• [Письменное задание]: Оформите все строки ниже как JSON-список, по одной строке на каждую строку. Пустые строки пропустите.

[Строки для поиска описанных объектов]
|---|

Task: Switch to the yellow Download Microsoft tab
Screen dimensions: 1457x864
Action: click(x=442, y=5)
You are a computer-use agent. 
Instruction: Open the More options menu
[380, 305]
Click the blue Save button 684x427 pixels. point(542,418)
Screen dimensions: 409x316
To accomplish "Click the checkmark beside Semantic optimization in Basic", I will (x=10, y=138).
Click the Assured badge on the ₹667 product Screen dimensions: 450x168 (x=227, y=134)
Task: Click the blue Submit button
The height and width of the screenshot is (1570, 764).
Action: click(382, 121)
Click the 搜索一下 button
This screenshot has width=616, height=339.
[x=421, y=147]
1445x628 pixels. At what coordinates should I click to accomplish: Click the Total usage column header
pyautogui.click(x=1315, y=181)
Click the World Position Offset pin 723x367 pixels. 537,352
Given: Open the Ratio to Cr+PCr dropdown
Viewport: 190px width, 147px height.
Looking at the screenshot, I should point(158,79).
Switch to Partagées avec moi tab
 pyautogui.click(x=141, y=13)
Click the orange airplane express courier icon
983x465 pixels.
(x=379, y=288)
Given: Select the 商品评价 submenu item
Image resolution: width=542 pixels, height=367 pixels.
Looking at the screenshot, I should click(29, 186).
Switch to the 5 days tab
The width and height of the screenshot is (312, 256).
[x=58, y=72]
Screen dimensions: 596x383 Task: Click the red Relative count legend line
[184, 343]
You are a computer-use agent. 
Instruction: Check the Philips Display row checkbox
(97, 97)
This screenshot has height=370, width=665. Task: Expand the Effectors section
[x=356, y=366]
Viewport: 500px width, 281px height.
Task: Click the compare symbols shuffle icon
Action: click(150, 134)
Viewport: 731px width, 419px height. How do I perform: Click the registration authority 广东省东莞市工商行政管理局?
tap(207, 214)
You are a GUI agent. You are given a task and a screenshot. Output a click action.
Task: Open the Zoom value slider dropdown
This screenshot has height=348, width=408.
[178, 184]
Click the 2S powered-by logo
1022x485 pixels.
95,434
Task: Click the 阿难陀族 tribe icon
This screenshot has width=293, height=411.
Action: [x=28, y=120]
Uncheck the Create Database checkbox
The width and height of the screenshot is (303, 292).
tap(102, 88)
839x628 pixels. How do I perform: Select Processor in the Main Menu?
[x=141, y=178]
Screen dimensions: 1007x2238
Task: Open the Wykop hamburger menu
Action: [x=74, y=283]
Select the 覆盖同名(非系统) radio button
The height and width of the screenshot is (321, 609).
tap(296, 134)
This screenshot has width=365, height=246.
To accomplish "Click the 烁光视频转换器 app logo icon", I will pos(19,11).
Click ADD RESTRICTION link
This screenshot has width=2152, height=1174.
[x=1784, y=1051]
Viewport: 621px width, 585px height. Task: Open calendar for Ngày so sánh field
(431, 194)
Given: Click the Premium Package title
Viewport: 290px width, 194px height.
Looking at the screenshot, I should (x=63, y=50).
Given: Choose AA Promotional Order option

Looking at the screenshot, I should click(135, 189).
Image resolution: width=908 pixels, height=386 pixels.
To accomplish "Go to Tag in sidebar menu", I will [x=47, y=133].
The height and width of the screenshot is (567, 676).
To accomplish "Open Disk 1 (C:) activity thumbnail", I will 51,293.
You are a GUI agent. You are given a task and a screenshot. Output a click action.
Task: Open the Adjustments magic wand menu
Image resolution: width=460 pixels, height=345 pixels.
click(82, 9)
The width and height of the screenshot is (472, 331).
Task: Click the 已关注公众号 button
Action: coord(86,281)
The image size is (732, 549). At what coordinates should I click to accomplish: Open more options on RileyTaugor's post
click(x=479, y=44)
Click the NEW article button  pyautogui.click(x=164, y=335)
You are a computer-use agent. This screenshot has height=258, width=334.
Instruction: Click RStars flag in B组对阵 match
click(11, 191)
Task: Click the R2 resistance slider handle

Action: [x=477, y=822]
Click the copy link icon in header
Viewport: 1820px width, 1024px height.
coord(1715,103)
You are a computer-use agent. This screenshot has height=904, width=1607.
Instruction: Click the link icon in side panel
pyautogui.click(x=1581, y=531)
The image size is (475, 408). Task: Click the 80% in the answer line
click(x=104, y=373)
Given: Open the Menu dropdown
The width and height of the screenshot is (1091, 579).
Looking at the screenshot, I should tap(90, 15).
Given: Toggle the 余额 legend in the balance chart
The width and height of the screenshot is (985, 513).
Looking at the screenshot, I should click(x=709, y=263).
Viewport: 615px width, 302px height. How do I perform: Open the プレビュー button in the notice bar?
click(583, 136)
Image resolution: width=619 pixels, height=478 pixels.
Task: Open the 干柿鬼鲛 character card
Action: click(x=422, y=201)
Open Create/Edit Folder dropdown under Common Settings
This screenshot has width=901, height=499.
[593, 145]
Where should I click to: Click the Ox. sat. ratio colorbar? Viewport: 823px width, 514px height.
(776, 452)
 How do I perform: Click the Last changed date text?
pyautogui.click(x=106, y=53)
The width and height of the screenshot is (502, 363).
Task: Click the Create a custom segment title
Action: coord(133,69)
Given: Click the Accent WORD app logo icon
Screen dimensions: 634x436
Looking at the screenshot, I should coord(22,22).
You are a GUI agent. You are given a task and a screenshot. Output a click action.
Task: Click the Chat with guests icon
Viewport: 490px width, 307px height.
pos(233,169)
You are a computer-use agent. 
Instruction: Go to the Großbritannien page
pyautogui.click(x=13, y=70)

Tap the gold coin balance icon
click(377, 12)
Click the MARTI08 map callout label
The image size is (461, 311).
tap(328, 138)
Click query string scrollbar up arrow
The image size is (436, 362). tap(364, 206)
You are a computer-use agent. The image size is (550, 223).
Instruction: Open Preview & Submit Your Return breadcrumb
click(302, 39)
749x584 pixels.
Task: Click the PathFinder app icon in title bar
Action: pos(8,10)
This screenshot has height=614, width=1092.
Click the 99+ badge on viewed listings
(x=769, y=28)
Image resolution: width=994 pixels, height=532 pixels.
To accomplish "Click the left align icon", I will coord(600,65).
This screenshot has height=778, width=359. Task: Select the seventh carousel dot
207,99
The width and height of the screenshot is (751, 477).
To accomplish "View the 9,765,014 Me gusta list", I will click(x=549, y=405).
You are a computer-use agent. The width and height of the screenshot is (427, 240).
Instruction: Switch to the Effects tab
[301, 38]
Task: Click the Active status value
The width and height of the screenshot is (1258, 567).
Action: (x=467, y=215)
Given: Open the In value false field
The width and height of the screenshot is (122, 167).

|---|

• [Письменный ответ]:
[
  "Task: Switch to the yellow Download Microsoft tab",
  "Screen dimensions: 1457x864",
  "Action: click(x=442, y=5)",
  "You are a computer-use agent. ",
  "Instruction: Open the More options menu",
  "[380, 305]",
  "Click the blue Save button 684x427 pixels. point(542,418)",
  "Screen dimensions: 409x316",
  "To accomplish \"Click the checkmark beside Semantic optimization in Basic\", I will (x=10, y=138).",
  "Click the Assured badge on the ₹667 product Screen dimensions: 450x168 (x=227, y=134)",
  "Task: Click the blue Submit button",
  "The height and width of the screenshot is (1570, 764).",
  "Action: click(382, 121)",
  "Click the 搜索一下 button",
  "This screenshot has width=616, height=339.",
  "[x=421, y=147]",
  "1445x628 pixels. At what coordinates should I click to accomplish: Click the Total usage column header",
  "pyautogui.click(x=1315, y=181)",
  "Click the World Position Offset pin 723x367 pixels. 537,352",
  "Given: Open the Ratio to Cr+PCr dropdown",
  "Viewport: 190px width, 147px height.",
  "Looking at the screenshot, I should point(158,79).",
  "Switch to Partagées avec moi tab",
  " pyautogui.click(x=141, y=13)",
  "Click the orange airplane express courier icon",
  "983x465 pixels.",
  "(x=379, y=288)",
  "Given: Select the 商品评价 submenu item",
  "Image resolution: width=542 pixels, height=367 pixels.",
  "Looking at the screenshot, I should click(29, 186).",
  "Switch to the 5 days tab",
  "The width and height of the screenshot is (312, 256).",
  "[x=58, y=72]",
  "Screen dimensions: 596x383 Task: Click the red Relative count legend line",
  "[184, 343]",
  "You are a computer-use agent. ",
  "Instruction: Check the Philips Display row checkbox",
  "(97, 97)",
  "This screenshot has height=370, width=665. Task: Expand the Effectors section",
  "[x=356, y=366]",
  "Viewport: 500px width, 281px height.",
  "Task: Click the compare symbols shuffle icon",
  "Action: click(150, 134)",
  "Viewport: 731px width, 419px height. How do I perform: Click the registration authority 广东省东莞市工商行政管理局?",
  "tap(207, 214)",
  "You are a GUI agent. You are given a task and a screenshot. Output a click action.",
  "Task: Open the Zoom value slider dropdown",
  "This screenshot has height=348, width=408.",
  "[178, 184]",
  "Click the 2S powered-by logo",
  "1022x485 pixels.",
  "95,434",
  "Task: Click the 阿难陀族 tribe icon",
  "This screenshot has width=293, height=411.",
  "Action: [x=28, y=120]",
  "Uncheck the Create Database checkbox",
  "The width and height of the screenshot is (303, 292).",
  "tap(102, 88)",
  "839x628 pixels. How do I perform: Select Processor in the Main Menu?",
  "[x=141, y=178]",
  "Screen dimensions: 1007x2238",
  "Task: Open the Wykop hamburger menu",
  "Action: [x=74, y=283]",
  "Select the 覆盖同名(非系统) radio button",
  "The height and width of the screenshot is (321, 609).",
  "tap(296, 134)",
  "This screenshot has width=365, height=246.",
  "To accomplish \"Click the 烁光视频转换器 app logo icon\", I will pos(19,11).",
  "Click ADD RESTRICTION link",
  "This screenshot has width=2152, height=1174.",
  "[x=1784, y=1051]",
  "Viewport: 621px width, 585px height. Task: Open calendar for Ngày so sánh field",
  "(431, 194)",
  "Given: Click the Premium Package title",
  "Viewport: 290px width, 194px height.",
  "Looking at the screenshot, I should (x=63, y=50).",
  "Given: Choose AA Promotional Order option",
  "Looking at the screenshot, I should click(135, 189).",
  "Image resolution: width=908 pixels, height=386 pixels.",
  "To accomplish \"Go to Tag in sidebar menu\", I will [x=47, y=133].",
  "The height and width of the screenshot is (567, 676).",
  "To accomplish \"Open Disk 1 (C:) activity thumbnail\", I will 51,293.",
  "You are a GUI agent. You are given a task and a screenshot. Output a click action.",
  "Task: Open the Adjustments magic wand menu",
  "Image resolution: width=460 pixels, height=345 pixels.",
  "click(82, 9)",
  "The width and height of the screenshot is (472, 331).",
  "Task: Click the 已关注公众号 button",
  "Action: coord(86,281)",
  "The image size is (732, 549). At what coordinates should I click to accomplish: Open more options on RileyTaugor's post",
  "click(x=479, y=44)",
  "Click the NEW article button  pyautogui.click(x=164, y=335)",
  "You are a computer-use agent. This screenshot has height=258, width=334.",
  "Instruction: Click RStars flag in B组对阵 match",
  "click(11, 191)",
  "Task: Click the R2 resistance slider handle",
  "Action: [x=477, y=822]",
  "Click the copy link icon in header",
  "Viewport: 1820px width, 1024px height.",
  "coord(1715,103)",
  "You are a computer-use agent. This screenshot has height=904, width=1607.",
  "Instruction: Click the link icon in side panel",
  "pyautogui.click(x=1581, y=531)",
  "The image size is (475, 408). Task: Click the 80% in the answer line",
  "click(x=104, y=373)",
  "Given: Open the Menu dropdown",
  "The width and height of the screenshot is (1091, 579).",
  "Looking at the screenshot, I should tap(90, 15).",
  "Given: Toggle the 余额 legend in the balance chart",
  "The width and height of the screenshot is (985, 513).",
  "Looking at the screenshot, I should click(x=709, y=263).",
  "Viewport: 615px width, 302px height. How do I perform: Open the プレビュー button in the notice bar?",
  "click(583, 136)",
  "Image resolution: width=619 pixels, height=478 pixels.",
  "Task: Open the 干柿鬼鲛 character card",
  "Action: click(x=422, y=201)",
  "Open Create/Edit Folder dropdown under Common Settings",
  "This screenshot has width=901, height=499.",
  "[593, 145]",
  "Where should I click to: Click the Ox. sat. ratio colorbar? Viewport: 823px width, 514px height.",
  "(776, 452)",
  " How do I perform: Click the Last changed date text?",
  "pyautogui.click(x=106, y=53)",
  "The width and height of the screenshot is (502, 363).",
  "Task: Click the Create a custom segment title",
  "Action: coord(133,69)",
  "Given: Click the Accent WORD app logo icon",
  "Screen dimensions: 634x436",
  "Looking at the screenshot, I should coord(22,22).",
  "You are a GUI agent. You are given a task and a screenshot. Output a click action.",
  "Task: Click the Chat with guests icon",
  "Viewport: 490px width, 307px height.",
  "pos(233,169)",
  "You are a computer-use agent. ",
  "Instruction: Go to the Großbritannien page",
  "pyautogui.click(x=13, y=70)",
  "Tap the gold coin balance icon",
  "click(377, 12)",
  "Click the MARTI08 map callout label",
  "The image size is (461, 311).",
  "tap(328, 138)",
  "Click query string scrollbar up arrow",
  "The image size is (436, 362). tap(364, 206)",
  "You are a computer-use agent. The image size is (550, 223).",
  "Instruction: Open Preview & Submit Your Return breadcrumb",
  "click(302, 39)",
  "749x584 pixels.",
  "Task: Click the PathFinder app icon in title bar",
  "Action: pos(8,10)",
  "This screenshot has height=614, width=1092.",
  "Click the 99+ badge on viewed listings",
  "(x=769, y=28)",
  "Image resolution: width=994 pixels, height=532 pixels.",
  "To accomplish \"Click the left align icon\", I will coord(600,65).",
  "This screenshot has height=778, width=359. Task: Select the seventh carousel dot",
  "207,99",
  "The width and height of the screenshot is (751, 477).",
  "To accomplish \"View the 9,765,014 Me gusta list\", I will click(x=549, y=405).",
  "You are a computer-use agent. The width and height of the screenshot is (427, 240).",
  "Instruction: Switch to the Effects tab",
  "[301, 38]",
  "Task: Click the Active status value",
  "The width and height of the screenshot is (1258, 567).",
  "Action: (x=467, y=215)",
  "Given: Open the In value false field",
  "The width and height of the screenshot is (122, 167)."
]